Par conclusions en date du 15 mai 2017, l'UNION LOCALE CGT ' Canton de ROUSSILLON (ISERE) demande à la cour d'appel de':

' Confirmer le Jugement en date du 5 décembre 2016 en ce qu'il a condamné la Société THOR à payer à l'Union Locale CGT du Canton de Roussillon au paiement de la somme de 3.000 Euros à titre de dommages et intérêts et celle de 1.000 Euros sur le fondement de l'article 700du Code de Procédure Civile ;

Y ajoutant,

' Condamner la Société THOR à payer à l'Union Locale CGT du Canton de Roussillon la somme de 1.500 Euros au titre de l'Article 700 du Code de Procédure Pénale pour les frais engagés en cause d'appel.
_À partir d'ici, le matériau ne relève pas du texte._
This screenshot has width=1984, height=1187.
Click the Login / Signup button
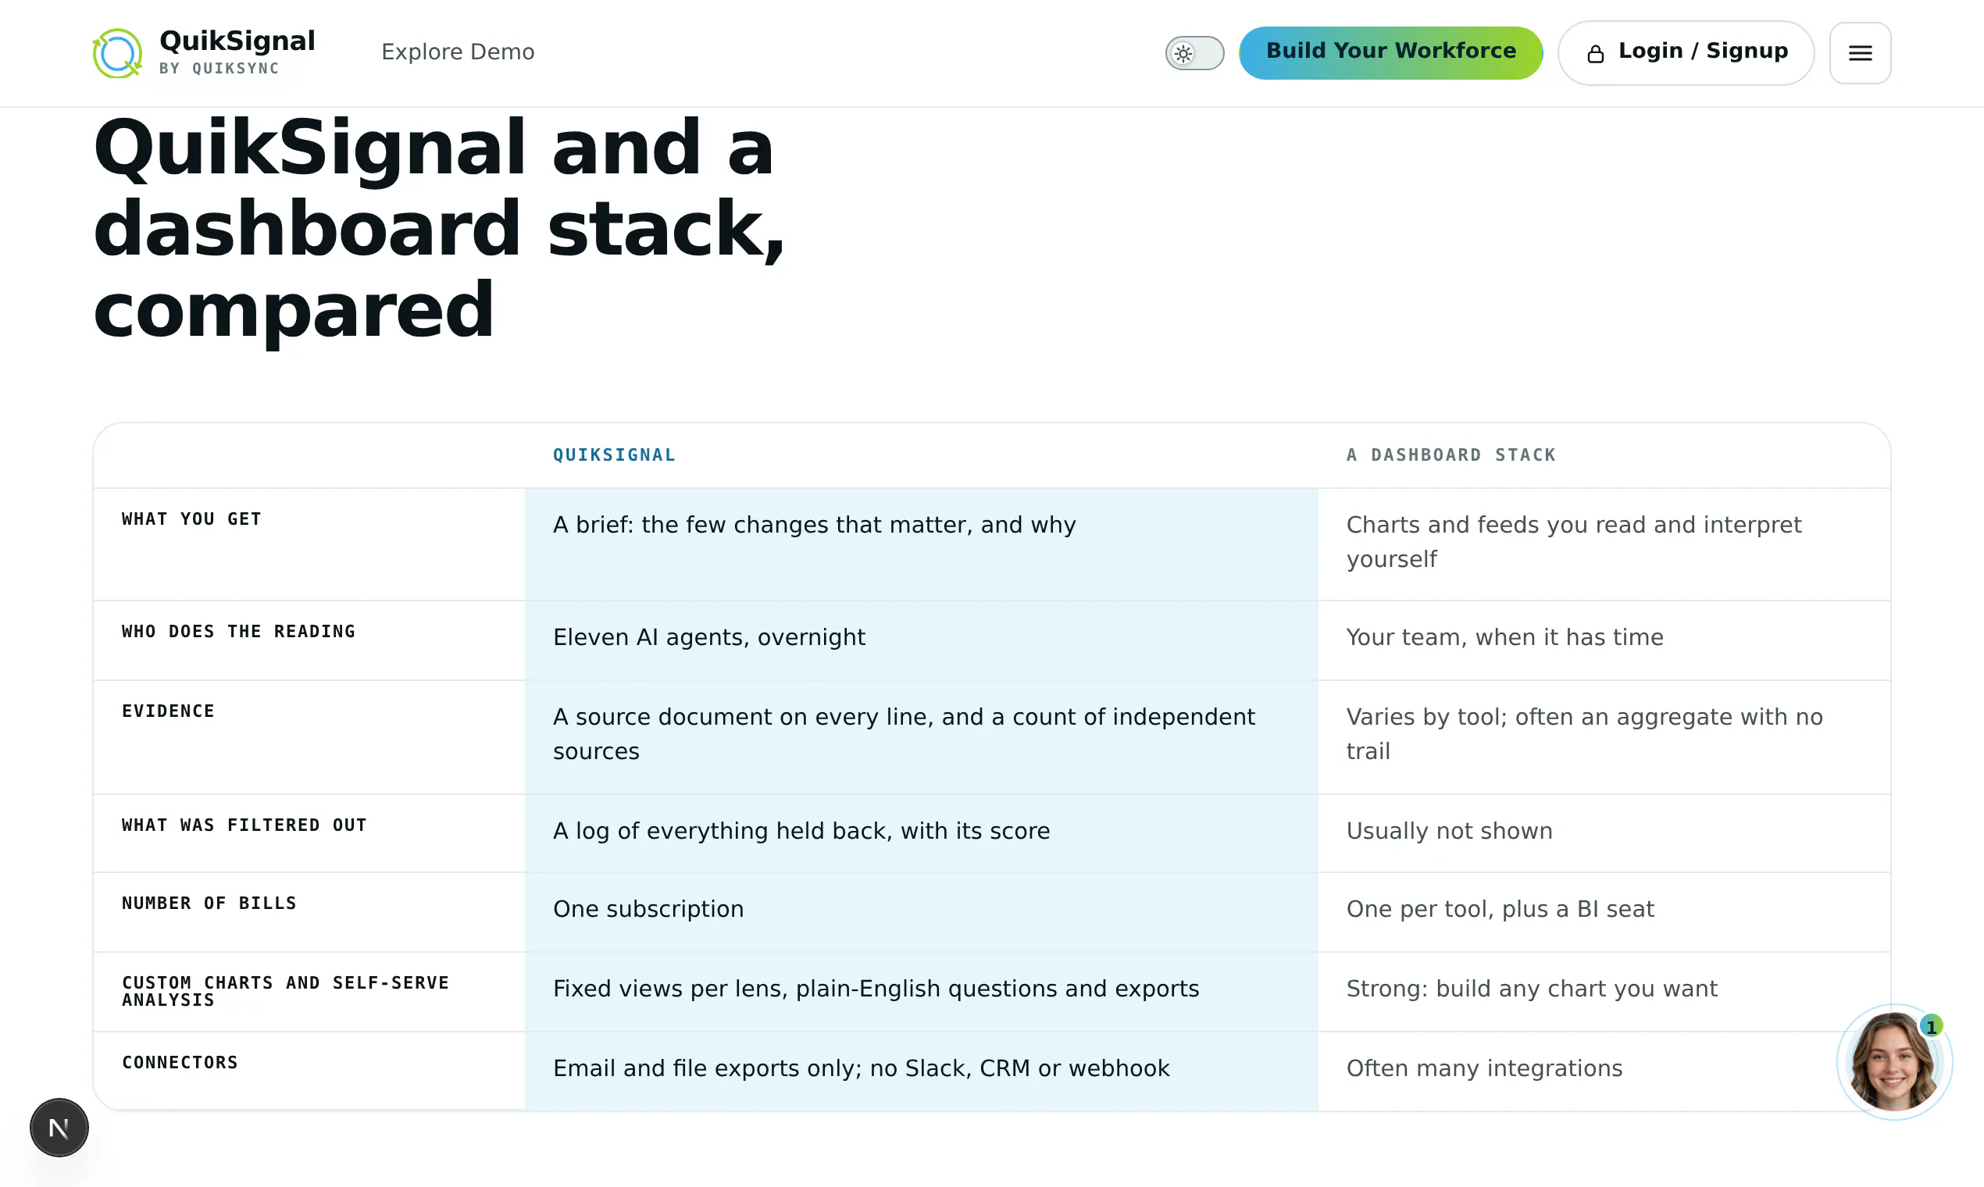click(x=1686, y=53)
' Condamner la Société THOR aux éventuels dépens.

L'ordonnance de clôture a été rendue le 27 novembre 2018 et l'affaire a été fixée à plaider le 28 janvier 2019.

Pour un plus ample exposé des faits, de la procédure et des moyens des parties, la cour se réfère à la décision attaquée et aux dernières conclusions déposées.

Le délibéré est fixé au 9 avril 2019 par mise à disposition au greffe.

SUR QUOI':

Sur la demande de reprise de l'ancienneté':

Lorsque l'entreprise utilisatrice embauche définitivement après une mission, un travailleur intérimaire, la durée des missions accomplies au sein de cette entreprise au cours des trois mois précédents le recrutement est prise en compte pour le calcul de son ancienneté si les fonctions exercées ne sont pas différentes.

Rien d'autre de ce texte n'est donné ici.